While for healthy controls the C-reactive protein concentrations (mg/l) were lower than that of the patients in which the mean ± SD of circular C-reactive protein was 2.067 ± 0.387 mg/l, with a mode equal to 2.1 mg/L, the median was 2.1 mg/L, and ranged from 1.2 to 3.1 mg/l with the 75% interquartile range (IQR) equal to 2.2 mg/l; the variance in all individual values was significantly distributed on the normal curve with t-test of 30.6 and p < 0.0001 (Table 3). Considering age groups effects on the C-reactive protein concentrations (mg/l) for aggressive periodontitis patients, roughly equal levels values were occurred in all age groups (Table 4).
DISCUSSION
CRP represents a dependable marker of acute phase response to infectious burden and/or inflammation [35]. As a result of its kinetic possessions, C-reactive protein best illustrates the inflammatory state of the human [36]. Recent evidence indicated that patients with acute periodontitis had increased serum C-reactive protein levels compared to an unaffected control group [37]. We compared and evaluated systemic levels of CRP in peripheral blood samples of patients with aggressive periodontitis and healthy controls. CRP levels may fluctuate with various factors such as hypertension, alcohol use, smoking, diabetes, sleep disorders, chronic fatigue, depression, several other systemic diseases, and pregnancy or lactation [38]. Therefore, we established robust exclusion criteria (see Methods) for patients to be included in this study.

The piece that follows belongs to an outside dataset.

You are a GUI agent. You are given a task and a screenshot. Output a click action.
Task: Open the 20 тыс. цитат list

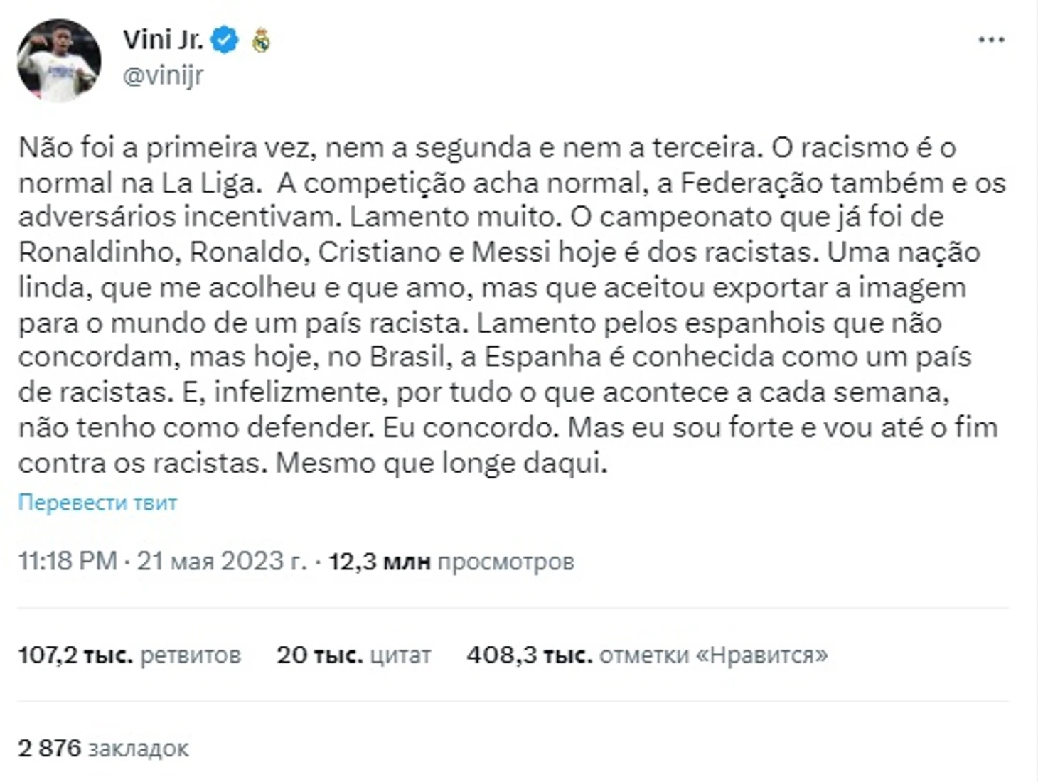pyautogui.click(x=353, y=655)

In the current study, the C-reactive protein (mg/L) concentrations of periodontitis patients were approximately 2.5 volumes higher than that of healthy controls (patients' mean ± SD = 4.67 ± 0.841 mg/L vs. 2.067 ± 0.387 mg/L of control). This underscores the fact that CRP levels correlate with severity of periodontal affection and aggressive periodontitis shows a stronger systemic inflammatory burden than the control group similar to that reported by Wohlfeil [39]. Also, our finding is similar to that study of Goyal [40] showed the highest CRP levels in patients with aggressive periodontitis and the lowest values in the group of healthy patients [40]. Other studies showed increased CRP levels in patients with chronic periodontitis compared to patients with gingivitis [41,42]. In a study by Podzimek [43] aggressive periodontitis patients had an average CRP of 2.8 mg/L below or levels of the same patient group (4.67 ± 0.841 mg/L). This difference may be explained by that, race has been found to influence CRP levels [44] and data in diverse populations are not comparable. A study from the USA reported C-reactive protein (CRP) levels of 2.05 mg/L in aggressive periodontitis patients with the generalized form and C-reactive protein (CRP) levels of 1.1 mg/L in patients with the localized form [45]. However, our result (4.67 ± 0.841 mg/L) is similar to another study from the USA that showed C-reactive protein (CRP) levels of 4.06 mg/L in subjects with high levels of clinical attachment loss mean [46].
While lower values were reported in a Swedish study showing an average CRP of 2 mg/L in periodontitis patients [47]. In the Netherlands, a study reported lower CRP levels than (1.45 mg/L) in patients with a generalized form of periodontitis and CRP levels of 1.30 mg/L in patients with the localized form [48]. Another study from India showed a higher level than our study where CRP levels of 7.49mg/L in aggressive periodontitis patients and CRP levels of 4.88mg/L in chronic periodontitis patients were found [49]. Therefore, in our study, only patients of Yemeni origin were included.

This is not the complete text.